Please write out only the lines from the one containing "Screen dimensions: 1291x659" through the last line of the listing. Do not include pictures.

Given data:
══════════════════════════════

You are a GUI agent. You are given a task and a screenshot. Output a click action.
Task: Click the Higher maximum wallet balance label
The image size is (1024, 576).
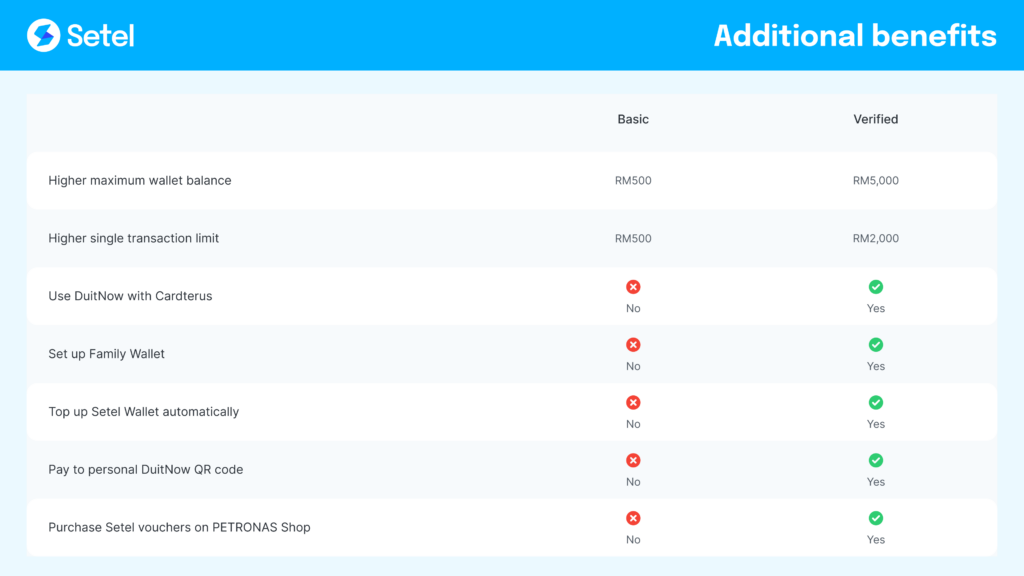coord(140,181)
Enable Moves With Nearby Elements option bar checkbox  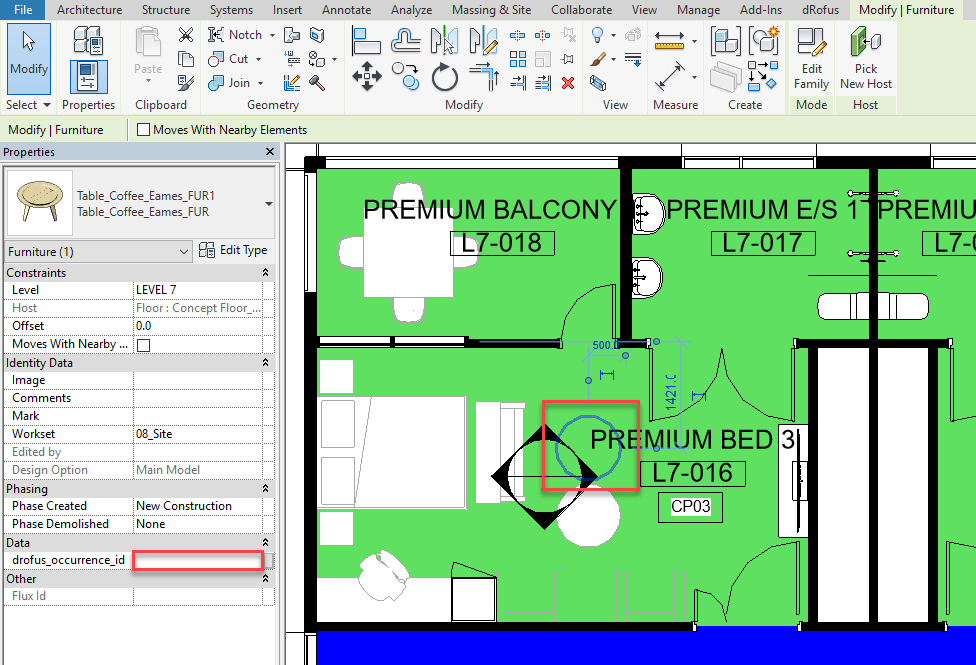[x=144, y=130]
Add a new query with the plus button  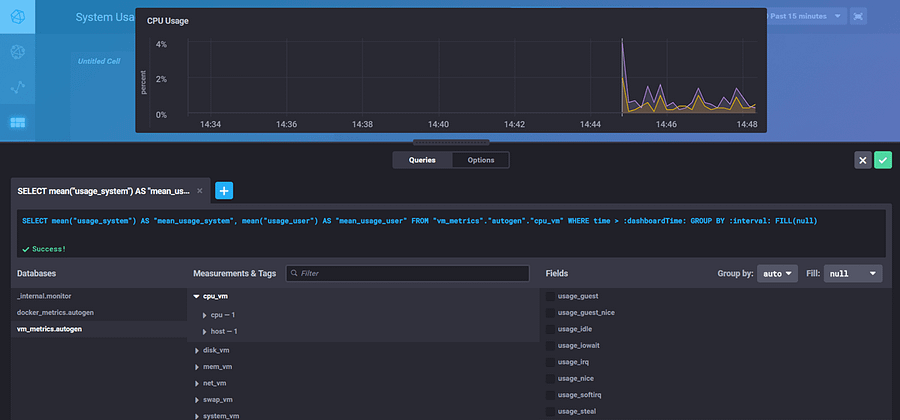pyautogui.click(x=224, y=190)
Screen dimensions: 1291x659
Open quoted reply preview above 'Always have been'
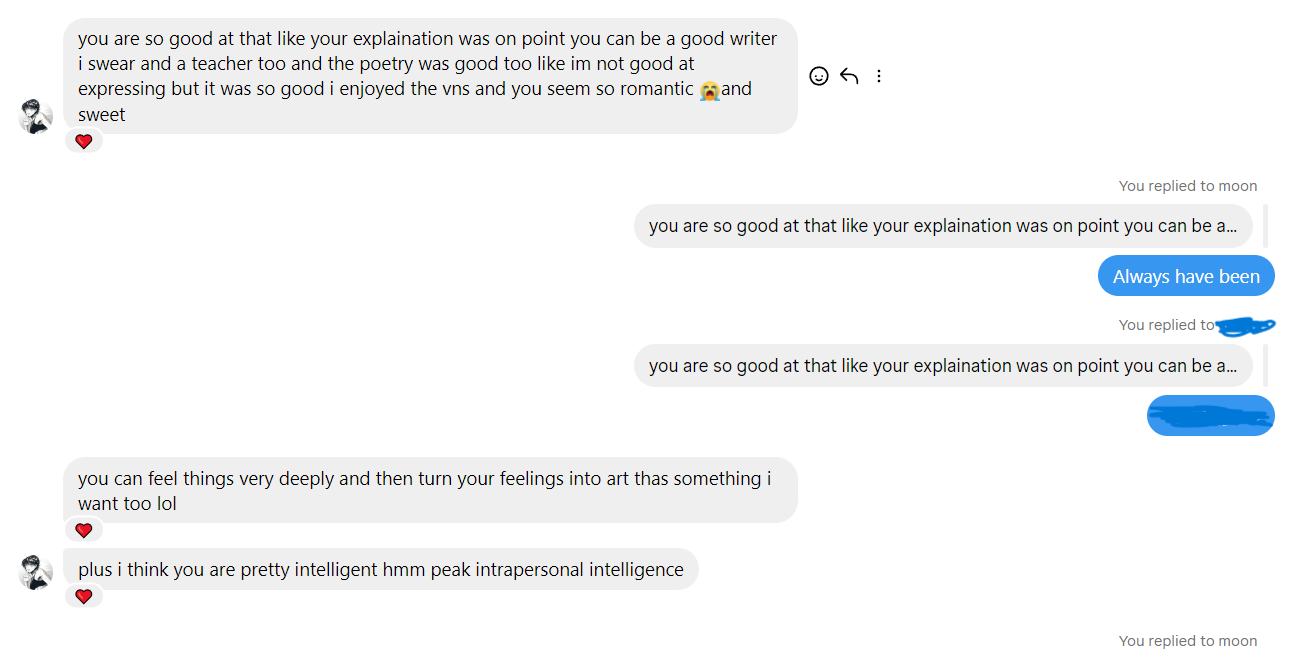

══════════════════════════════

Response to the task:
Screen dimensions: 1291x659
Open quoted reply preview above 'Always have been'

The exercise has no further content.